How to add a new column to a dataset

How can I add a new column to my dataset?

I am working on Cosmos QA dataset and need to add a new column of the following format:
Value(dtype=‘string’, id=None)

The current dataset has the following features:
features: [‘id’, ‘context’, ‘question’, ‘answer0’, ‘answer1’, ‘answer2’, ‘answer3’, ‘label’],
num_rows: 25262

Thank you in advance!

Hi ! You can use the add_column method:

from datasets import load_dataset

ds = load_dataset("cosmos_qa", split="train")

new_column = ["foo"] * len(ds)
ds = ds.add_column("new_column", new_column)

and you get a dataset

    features: ['id', 'context', 'question', 'answer0', 'answer1', 'answer2', 'answer3', 'label', 'new_column'],
    num_rows: 25262

Thank you for your reply!

Unfortunately, when I ran the above code, I got the following error:
AttributeError: ‘Dataset’ object has no attribute 'add_column’

Just FYI, Datasets version = 1.1.2

Thank you!

You need to update your datasets library to the latest version for this.

1 Like

Can you provide more details on this? I am running into the same problem as @ chetnakhanna16

On your machine you need to run the command pip install datasets --upgrade to update your dataset library to the latest version.

Hope that helps!

1 Like

Here is my current dataset version
Which is the same after running the suggested command.
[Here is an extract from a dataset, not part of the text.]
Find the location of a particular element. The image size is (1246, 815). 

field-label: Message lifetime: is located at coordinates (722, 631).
Still the problem persists.

In essence I am trying to find a way to add the input_ids and attention_mask back into my dataset.

The reason why I am doing this, is that when running this function:

model_ckpt = "distilbert-base-uncased"
tokenizer = AutoTokenizer.from_pretrained(model_ckpt)
def tokenize(batch):
    return tokenizer(batch["text"], 

on a sample of my dataset → print(tokenize(clean_dataset["train"][:2])) I get the following error
ValueError: text input must of type str(single example),List[str](batch or single pretokenized example) orList[List[str]] (batch of pretokenized examples).
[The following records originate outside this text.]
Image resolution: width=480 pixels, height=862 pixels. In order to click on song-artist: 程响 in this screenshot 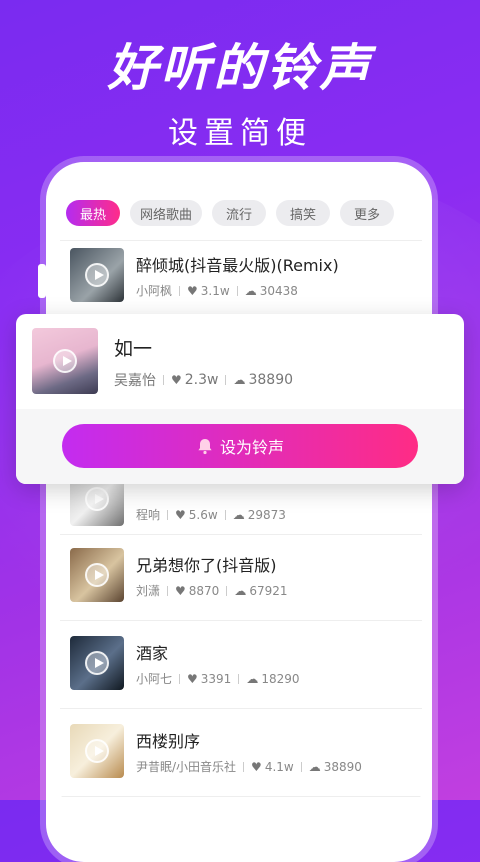, I will do `click(148, 515)`.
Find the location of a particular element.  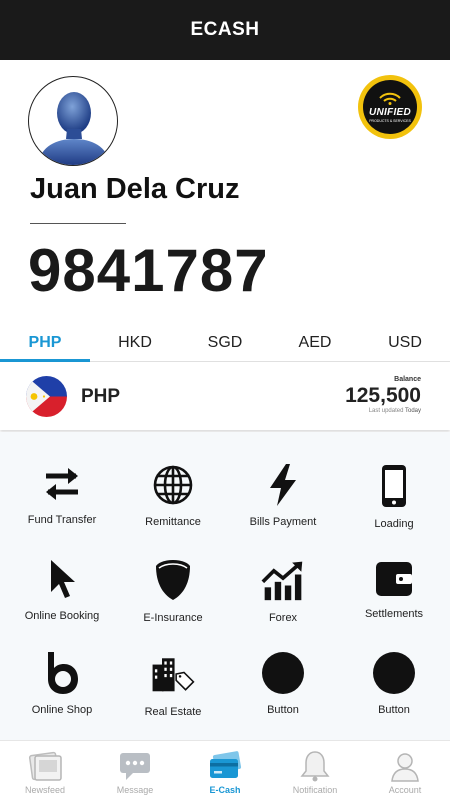

remittance-button: Remittance is located at coordinates (173, 480).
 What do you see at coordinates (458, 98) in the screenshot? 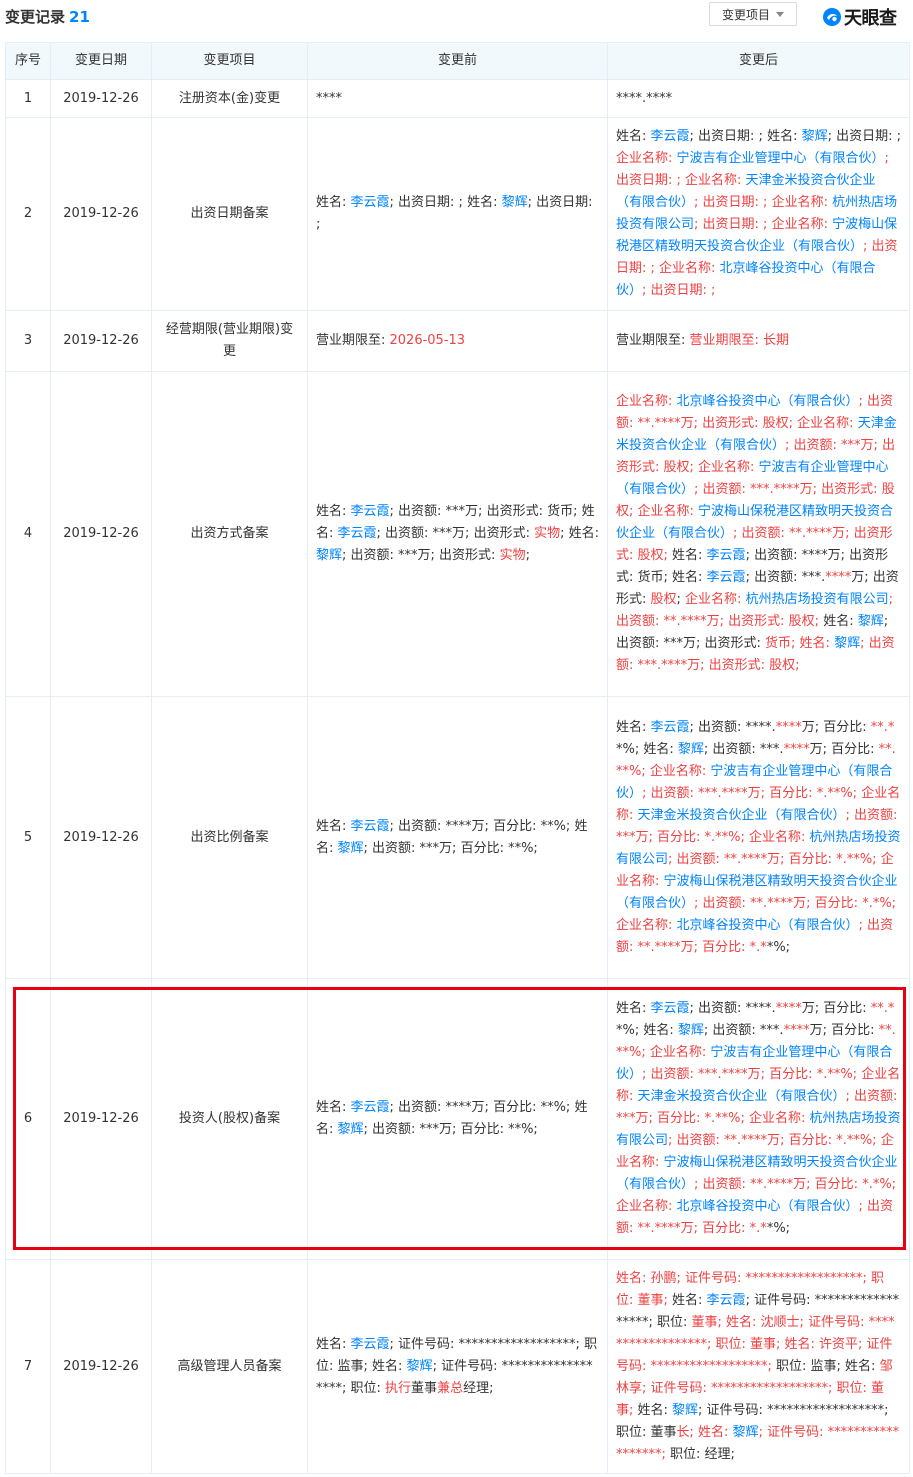
I see `table-row: 1 2019-12-26 注册资本(金)变更 **** ****.****` at bounding box center [458, 98].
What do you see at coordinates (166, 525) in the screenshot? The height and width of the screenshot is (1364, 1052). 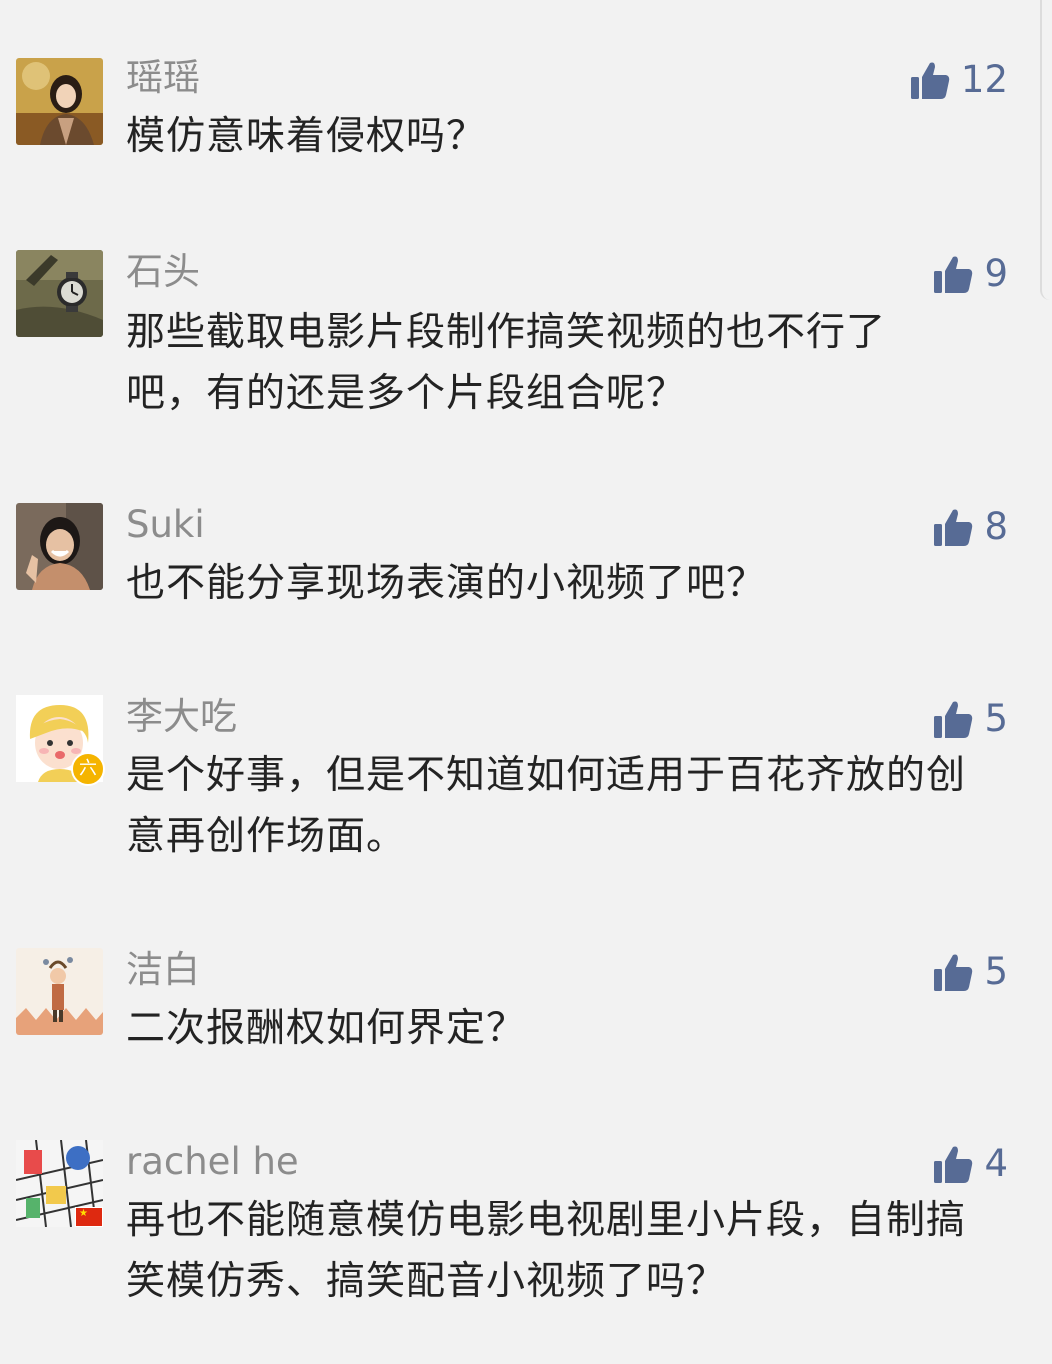 I see `username: Suki` at bounding box center [166, 525].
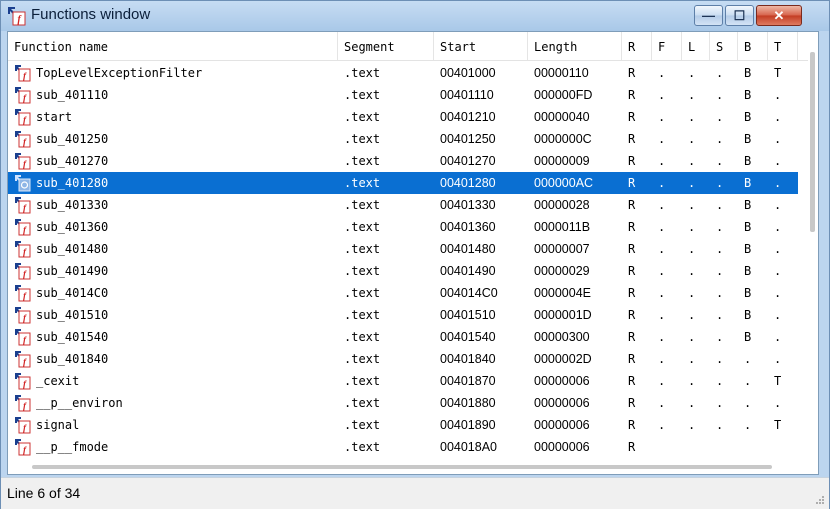 The image size is (830, 509). I want to click on column-header-segment: Segment, so click(386, 46).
However, when I run this complete_tok = tokenizer(list(x_complete), truncation=True, padding=True) where x_complete is an np array the tokenizer seems to run fine and creates input_ids and attention_mask

Can you verify that clean_dataset["train"][:2] is indeed of type str?

1 Like

Found my mistake → needed to cast the clean_Description batch values to a list, code runs now. Thank you :disguised_face: :nerd_face:

def tokenize(batch):
    return tokenizer(list(batch["clean_Description"].values), 
1 Like